GRU: Simplified LSTM with Two Gates
GRU merges the forget + input gates into one 'update' gate, and drops the separate cell state:
rₜ = σ(W_r · [hₜ₋₁, xₜ] + b_r) ← reset gate (how much past to ignore when computing candidate)
zₜ = σ(W_z · [hₜ₋₁, xₜ] + b_z) ← update gate (interpolate old vs new)
h̃ₜ = tanh(W · [rₜ ⊙ hₜ₋₁, xₜ] + b) ← candidate hidden state
Update:
hₜ = (1 − zₜ) ⊙ hₜ₋₁ + zₜ ⊙ h̃ₜ
GRU has ~75% of LSTM's parameters and is faster to train.

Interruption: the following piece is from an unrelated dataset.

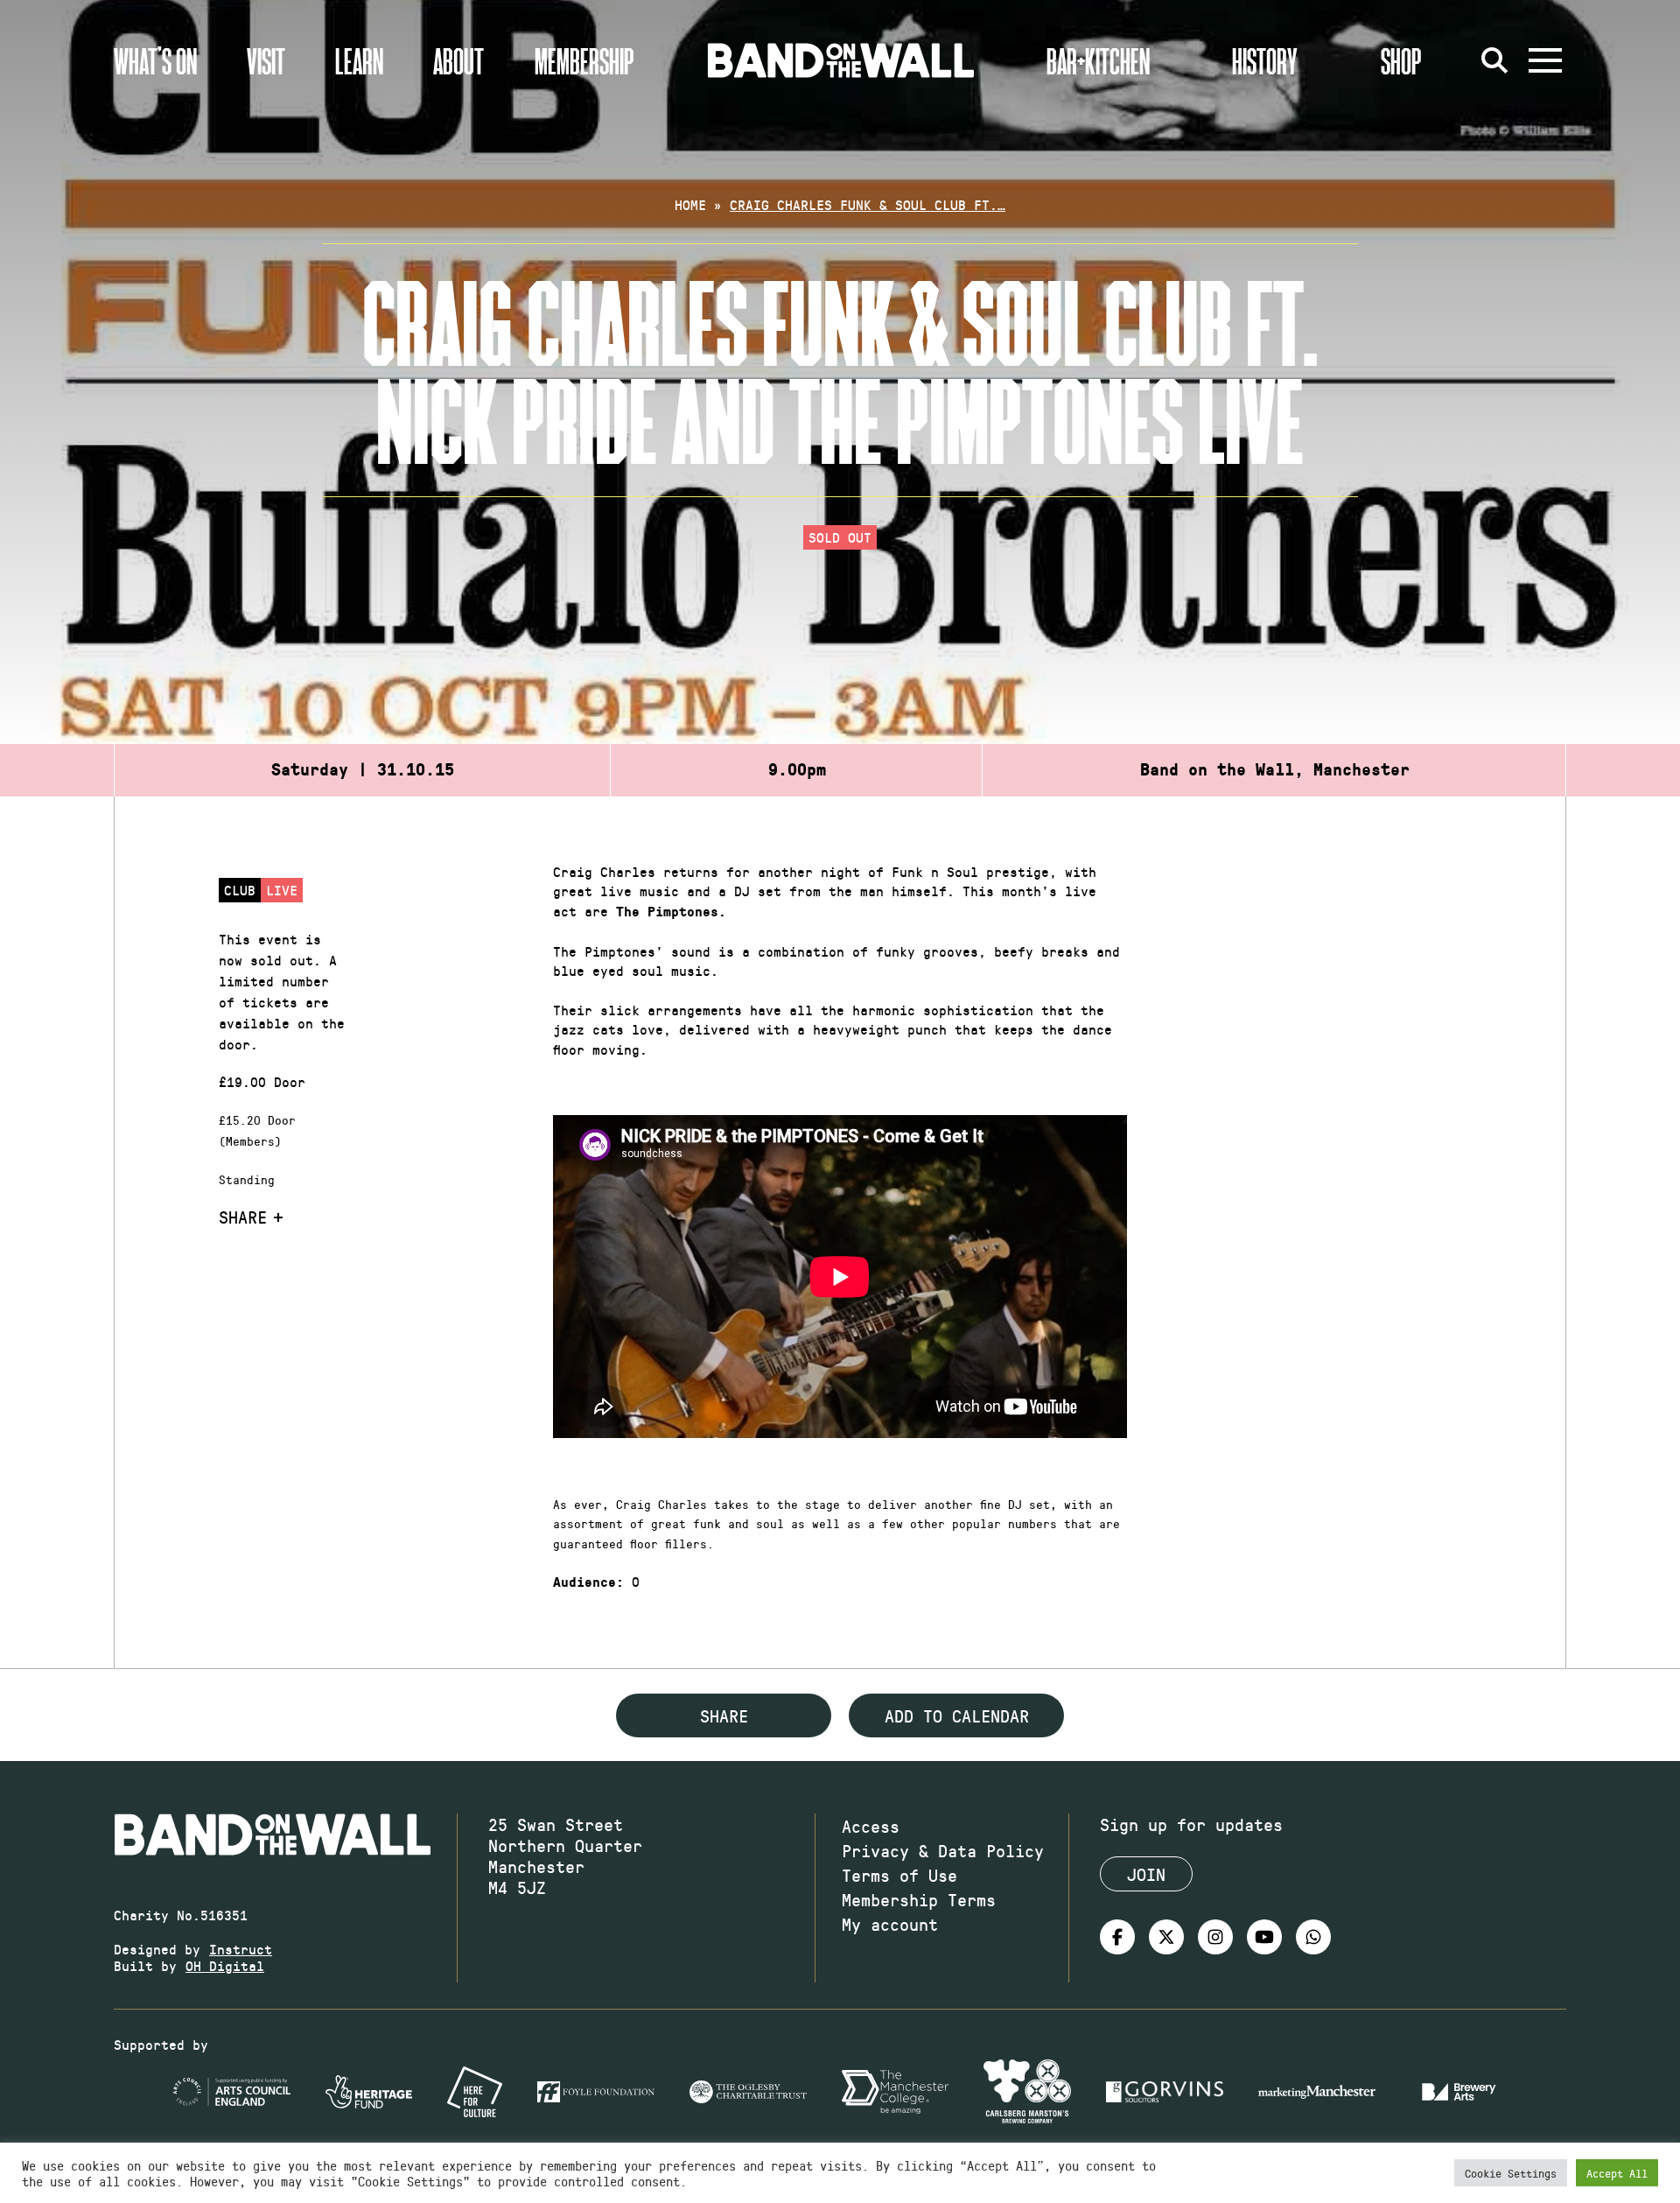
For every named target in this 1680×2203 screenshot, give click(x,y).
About (458, 60)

Empirical result: GRU ≈ LSTM on most tasks, LSTM slightly better on very long sequences.If zₜ ≈ 0, hₜ = hₜ₋₁ (perfect memory). If zₜ ≈ 1, hₜ = h̃ₜ (full update). Same gradient-highway idea.
LSTM vs GRU: Practical Guidance
- Use GRU when: compute budget is tight, sequences are short-medium (≤ 100 steps), or you're prototyping quickly. ~25% fewer params, ~30% faster.
- Use LSTM when: sequences are very long (speech, music, long documents), you need maximum expressive power, or you have the compute to spare.
- Both dramatically outperform vanilla RNNs on any sequence longer than ~20 steps.
- Both have been largely replaced by Transformers for NLP tasks — but remain dominant in speech, time series, and anywhere streaming/online inference is required.